# The fastest memory cards for your Canon EOS RP



## Canon Rumors Guy (Apr 20, 2019)

> Memory Card Guru has completed their memory card testing report for the Canon EOS RP. They have tested 60 memory cards and have ranked them based on burst speed and they also show memory card read speed.
> *Top 5 Memory Cards for the Canon EOS RP*
> 
> *Angelbird AV Pro SD* // Burst Speed: 171MB/s Read Speed: 304MB/s
> ...



Continue reading...


----------



## DougR (Apr 20, 2019)

Interesting but, it didn't include two very fast cards. Pro Grade has a read speed of Up to 250MB/s and a write speed of Up to 200MB/s. The Delkin Power SD card has a Read speed of 300 MB/s and a write speed of 250 MB/s. I am sure that there are other cards out there too.


----------



## KeithBreazeal (Apr 20, 2019)

They used an EOS R, not the RP, for the tests.(read the fine print) No big deal.


----------



## Adelino (Apr 20, 2019)

Adorama has a Lexar professional 1000x 128GB two pack for 46.99 right now. It will probably last through the Passover holiday since they close for it (I think).


----------



## David the street guy (Apr 20, 2019)

DougR said:


> Interesting but, it didn't include two very fast cards. Pro Grade has a read speed of Up to 250MB/s and a write speed of Up to 200MB/s. The Delkin Power SD card has a Read speed of 300 MB/s and a write speed of 250 MB/s. I am sure that there are other cards out there too.



I use the 250 MB/s ProGrade (the silver one). I haven't tried its video capability yet, but for pictures, it's perfect.

The Angelbird SD cards don't seem to be available in Canada. Strange.


----------



## crazyrunner33 (Apr 21, 2019)

David the street guy said:


> I use the 250 MB/s ProGrade (the silver one). I haven't tried its video capability yet, but for pictures, it's perfect.
> 
> The Angelbird SD cards don't seem to be available in Canada. Strange.



The card should eat 4k EOS R for footage without issue. The EOS R only shoots around 60 MBps in 4k.


----------



## DougR (Apr 21, 2019)

DougR said:


> Interesting but, it didn't include two very fast cards.

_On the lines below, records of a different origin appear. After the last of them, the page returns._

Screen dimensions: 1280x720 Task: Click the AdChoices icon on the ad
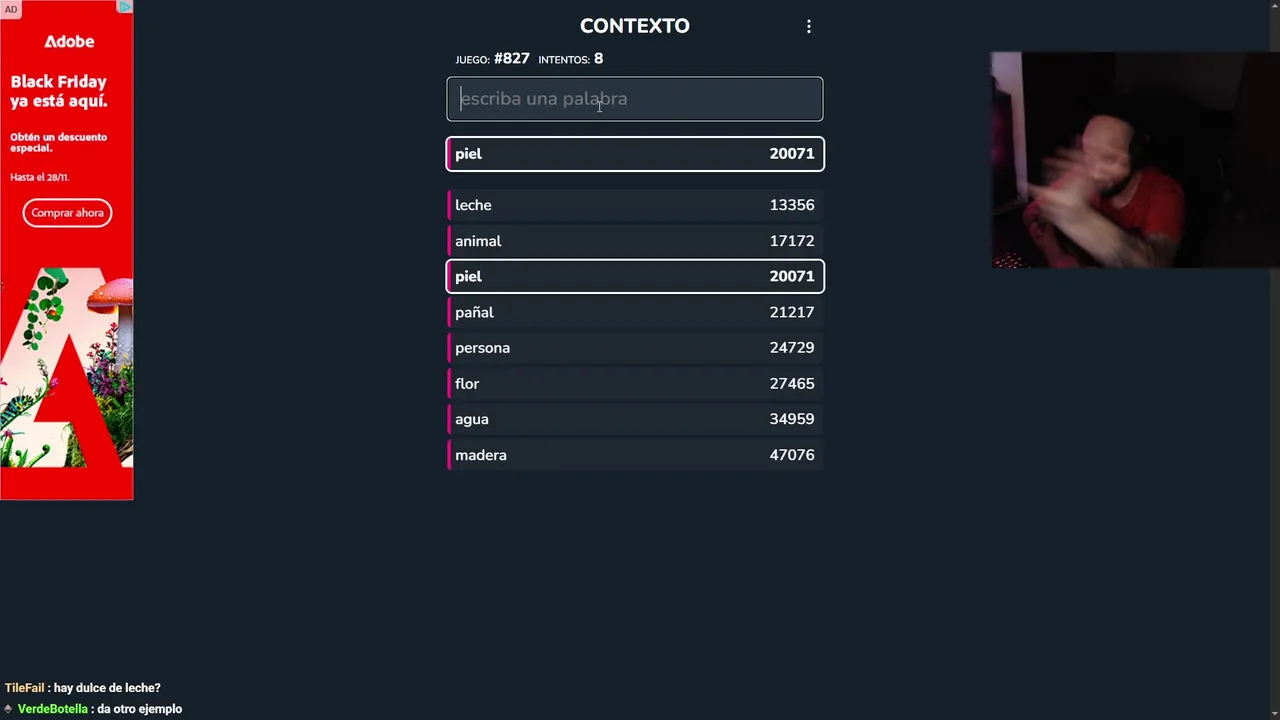(124, 7)
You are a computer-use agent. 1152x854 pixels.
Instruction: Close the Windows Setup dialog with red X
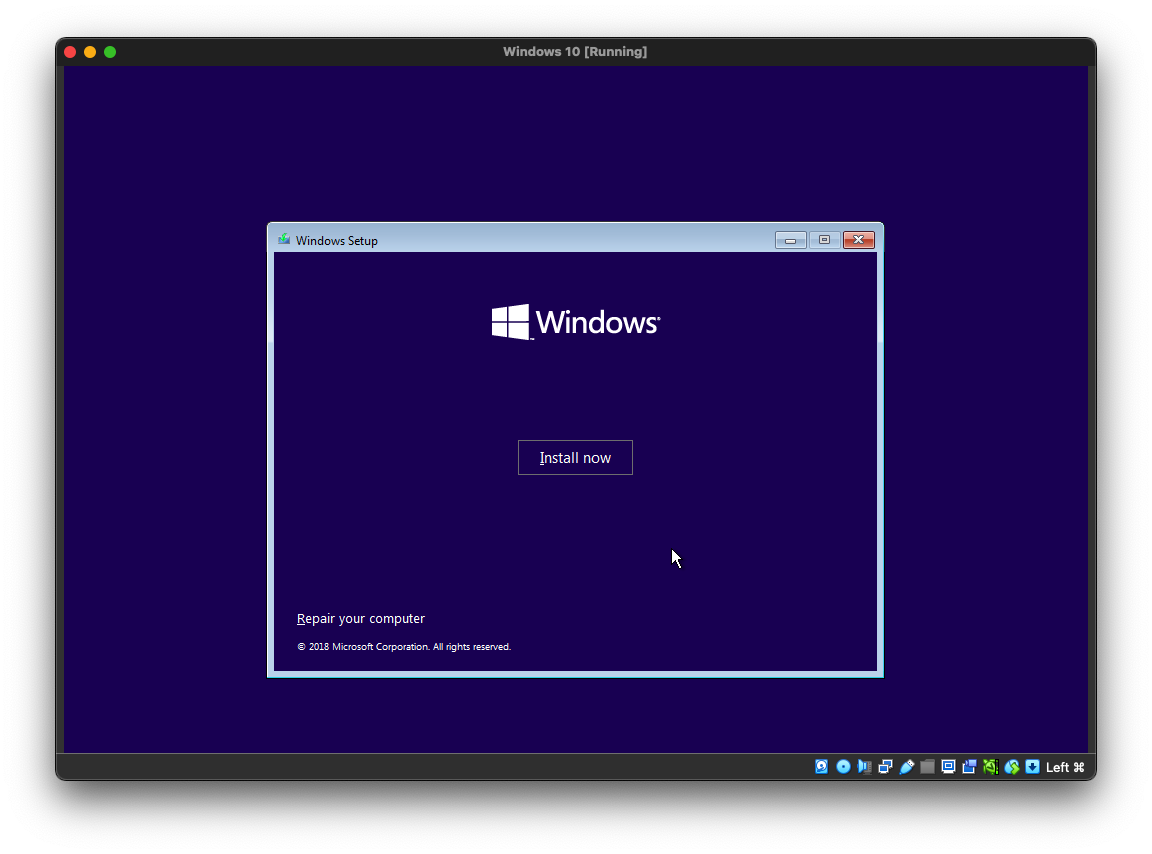click(x=859, y=240)
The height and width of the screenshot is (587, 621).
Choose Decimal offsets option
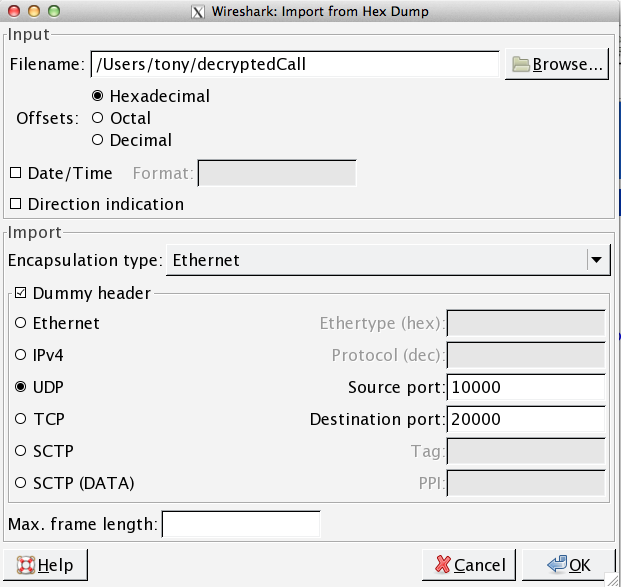click(x=97, y=140)
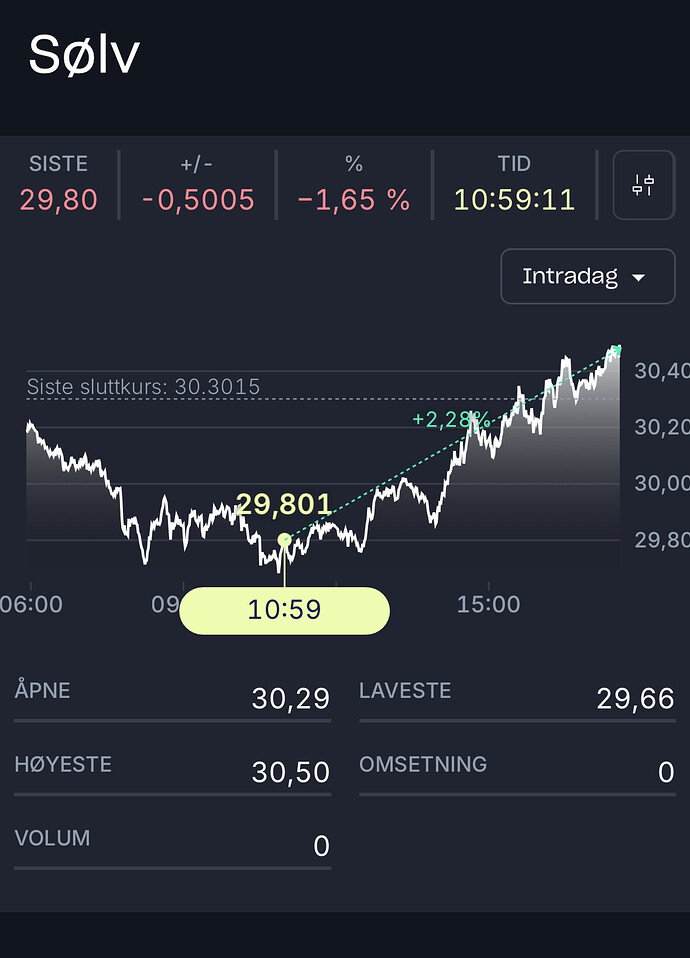Select the HØYESTE row value 30,50
The width and height of the screenshot is (690, 958).
[x=290, y=772]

Pro Grade has a read speed of Up to 250MB/s and a write speed of Up to 200MB/s. The Delkin Power SD card has a Read speed of 300 MB/s and a write speed of 250 MB/s. I am sure that there are other cards out there too.

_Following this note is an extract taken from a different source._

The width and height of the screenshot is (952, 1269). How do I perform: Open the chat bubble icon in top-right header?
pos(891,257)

I tried the Delkin Power SD card in my EOS R and hit 64 RAW images before I hit my buffer.


----------



## raptor3x (Apr 21, 2019)

DougR said:


> Interesting but, it didn't include two very fast cards. Pro Grade has a read speed of Up to 250MB/s and a write speed of Up to 200MB/s. The Delkin Power SD card has a Read speed of 300 MB/s and a write speed of 250 MB/s. I am sure that there are other cards out there too.



That Pro Grade card has a slower write speed than any of the cards that made the top 5 in that test. The write speed listed by the test is what the camera is actually capable of writing, not the maximum write speed of the card. All of the cards listed in the top five have a maximum write speed of 260 MB/s. Sony has faster cards that are rated at 300 MB/s but it doesn't really make any difference as no camera can write anywhere close to that and the true write speeds seem to be more related to firmware compatibility.


----------



## Antono Refa (Apr 21, 2019)

171MB/s is better than CF's maximum speed. I hope this is a sign Canon will dump CF slots in future cameras.


----------



## ValueTech (Apr 21, 2019)

KeithBreazeal said:


> They used an EOS R, not the RP, for the tests.(read the fine print) No big deal.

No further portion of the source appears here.